В одном из Евангелий Христос говорит: ко Мне никто не придет, кто уже не увидел бы Света. Здесь простая тавтология: не узнает тот, кто не знает. Если говорю, то нет никакой опасности, что я кого-нибудь совращу или окажусь непонятым. Потому что тот, кто придет ко Мне, он уже знает и понимает. Это тавтология. Думал ли Декарт об Евангелии, когда рассуждал о том, что я говорю? Очевидно, нет. Но он основательно подумал о том, о чем подумал. Если подумал, то обнаружишь все свойства того, о чем мы в принципе думаем. Существуют законы такого рода тавтологий. Если выполнил акт философского мышления, то выполнил и все законы, которые выполняли другие. То есть в том числе и тот фантастический медитативный и духовный опыт, который проделал Богочеловек по имени Христос, запечатленный в текстах. Христос выполнил опыт труда, где все это есть, и наша мысль (если, конечно, нам повезет) движется согласно этим законам. Поэтому, если, говоря о Декарте, я цитирую, казалось бы, не относящиеся к нему вещи, то делаю это только потому, что хочу подумать то, что подумал Декарт. Подумать об этом как о возможности собственного мышления. И, подумав, вытягиваю все, что в нем есть, и есть всегда, и, следовательно, как бы ничего нового никогда нет, не было и не будет. А теперь, расслабившись, продолжим наше движение, помня, что, прежде чем взять новый вираж – вертикально к линейной последовательности причин и действий, – мы уже выскочили куда-то.
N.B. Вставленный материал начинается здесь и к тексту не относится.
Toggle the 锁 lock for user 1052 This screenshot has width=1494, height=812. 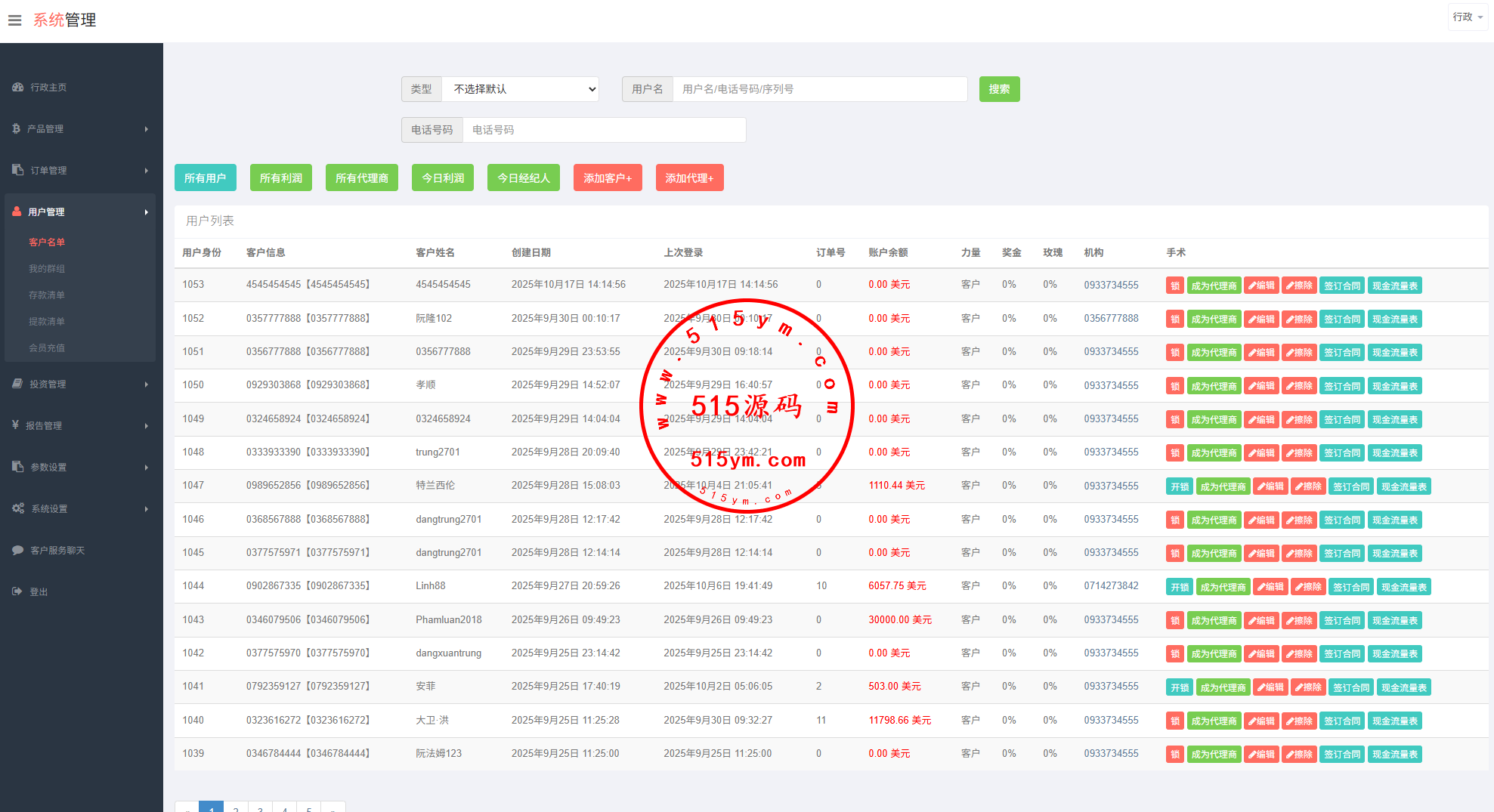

Благодаря акту когито, сказал я, можно идти вперед в бесконечность, назад в бесконечность, идти к первообъекту или к первопричине, но это плодотворно, поскольку мы должны начать c того что нас поддерживает и воспроизводит в настоящем; порождает сейчас. Если я со своим телом и душой нахожусь в причинной связи, то тут как бы вертикальный и перпендикулярный срез; я должен оказаться где-то в другом измерении или в другом срезе. Этот другой срез (назовем его пока так) и есть когито. Или трансцендентальная точка «я». Или фиксированная точка трансцендентального «я». Вспомним о существовании в нашей психической и сознательной жизни некоторых фиксированных точек интенсивности, которые переводят нас в другой режим. Без этих точек мы находились бы в природном режиме, а они переводят нас в другой режим – сознательной жизни. Их конечное число. Я называл их, говоря о символе смерти, символе Бога, а также о символе Я. Дальше мы попытаемся понять, почему я говорю о «символе Я», а не просто «я». Пока удовлетворимся напоминанием, что одной из таких фиксированных точек, меняющих режим нашей жизни, является точка трансцендентального «я» (т е. не эмпирического или психологического «я»).